GIVEN TEXT:
• • •

The famous Russian Old Believer hermit Agafya Lykova has a new and updated small wooden house replacing the previous house built by her father eighty years ago. The house was paid by a Russian millionaire and air-shipped in parts to the remote mountain site where Agafya live. She was visited by some of the sect’s clergy.
Daily Mail (UK) features an update on hermit Emma Orbach, who lives in rural Wales. “A woman who left her former life behind to live in the woodlands of Pembrokeshire 20 years ago tells presenter Ben Fogle she doesn’t care if other people call her ‘crazy.'” Includes short video clip. From UK TV series “New Lives in the Wild.”
Salon describes the experimental film Erēmīta, a collection of fragmented images representing the fragmented life of the pandemic. The film is a collection (here called “Anthologies”) of scenarios,reflecting the randomness, isolation, distancing, and chaotic solitude of a recent year,–all taken from cell-phones. Article includes the trailer.
Scottish hermit Jake Williams, now 70, is profiled by Daily Mail (UK). Once a science teacher, Williams moved to forested land in the 1980s, hoping to create a hippie commune, but found himself alone in a rundown cottage, since enhanced by solar panels, windmill, and other gadgets. Williams calls himself a “sociable” hermit who does not avoid people, even calling himself a “phony” and ” reluctant” hermit.
Brief article in The Spectator titled “How to Be a Hermit,” is a summary of Lady Juliana of Norwich, famous medieval English anchorite and mystic, author of Revelations of Divine Love.

• • •

SOURCE INFORMATION:
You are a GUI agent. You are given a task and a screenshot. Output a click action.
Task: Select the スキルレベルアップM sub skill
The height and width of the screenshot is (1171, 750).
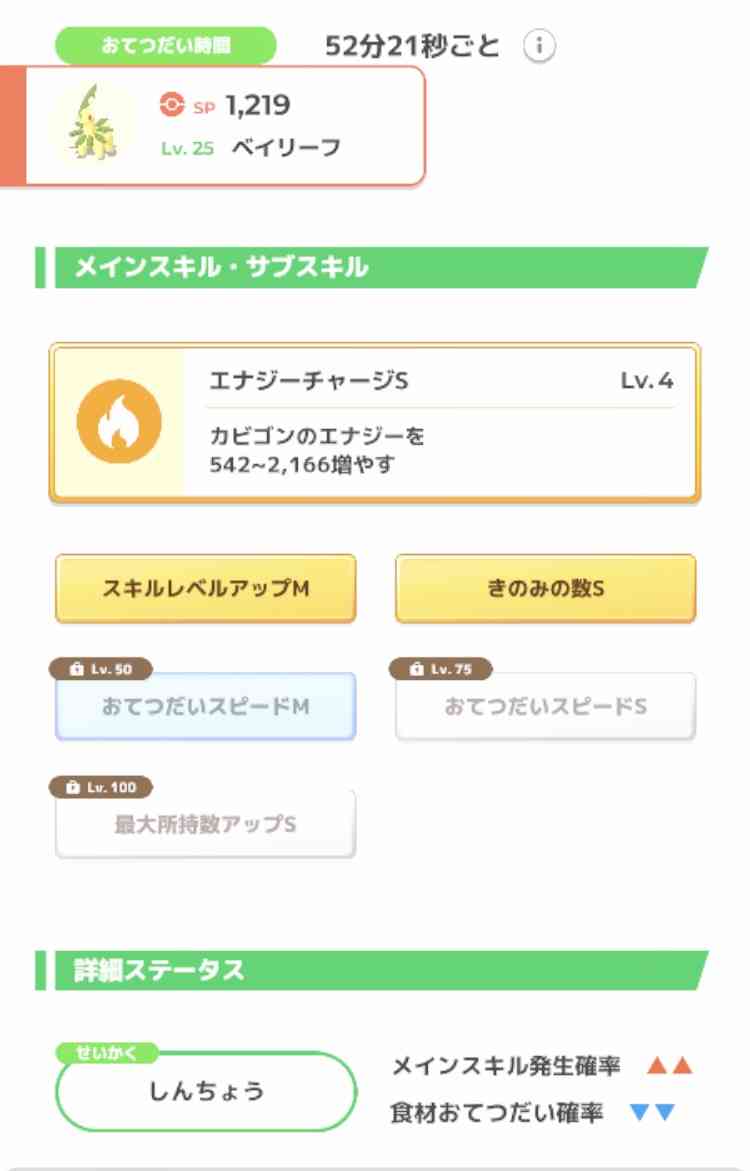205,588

• • •

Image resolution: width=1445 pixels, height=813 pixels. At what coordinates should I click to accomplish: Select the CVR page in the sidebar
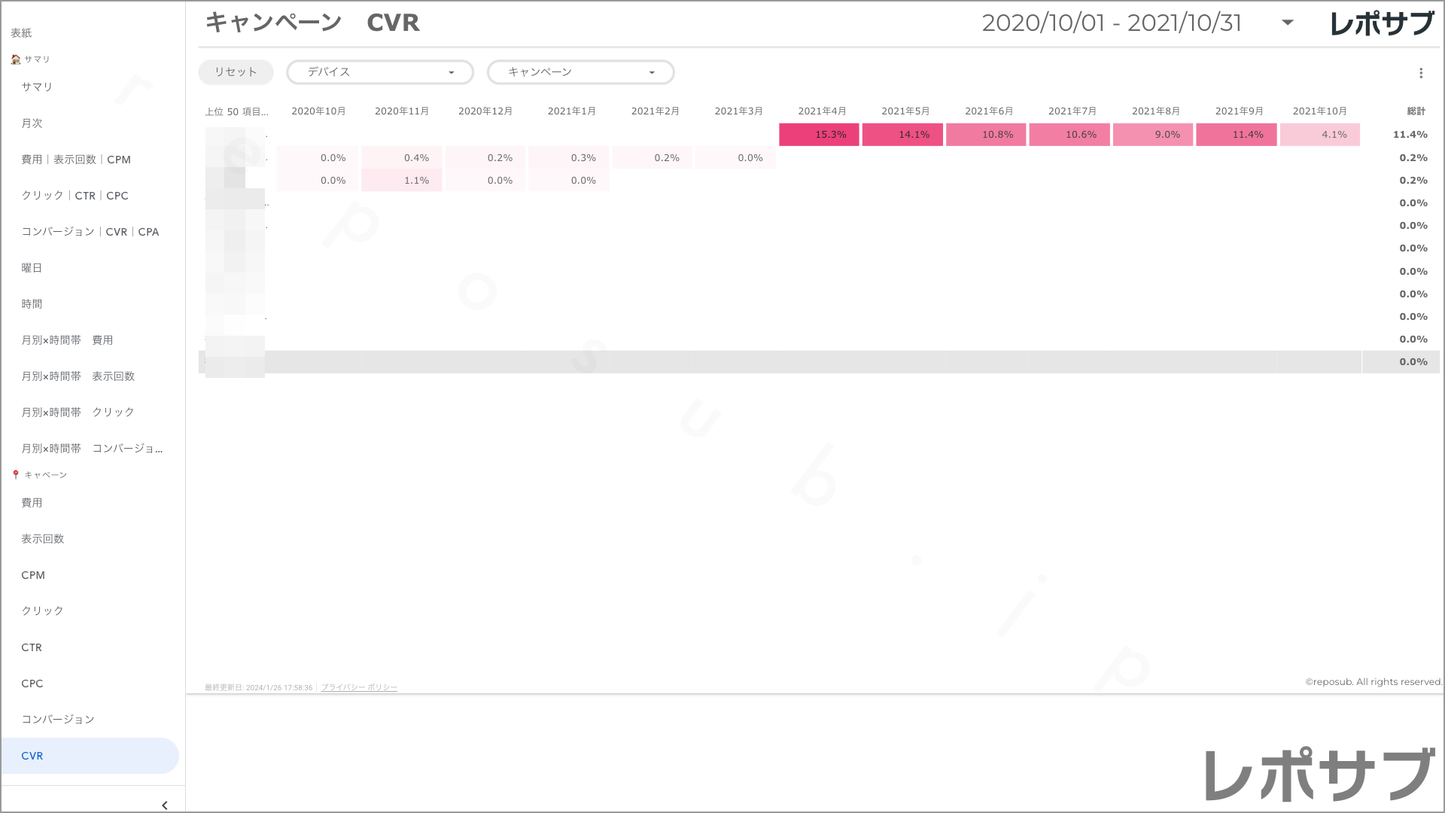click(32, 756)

• • •

WHAT TO WORK ON:
A) In the hermit news roundup, who paid for Agafya Lykova's new wooden house?
B) Summarize the hermit news roundup in two sentences.
The records are drawn from a different source than the text.

TASK ANSWERS:
A) A Russian millionaire paid for it.

B) The hermit news roundup reports on Agafya Lykova's new wooden house, paid for by a Russian millionaire, and on Emma Orbach's 20 years in the Pembrokeshire woodlands. It also covers Jake Williams, a former science teacher who calls himself a "sociable" hermit, the cell-phone film Erēmīta about the fragmented life of the pandemic, and a Spectator piece on the medieval anchorite Lady Juliana of Norwich.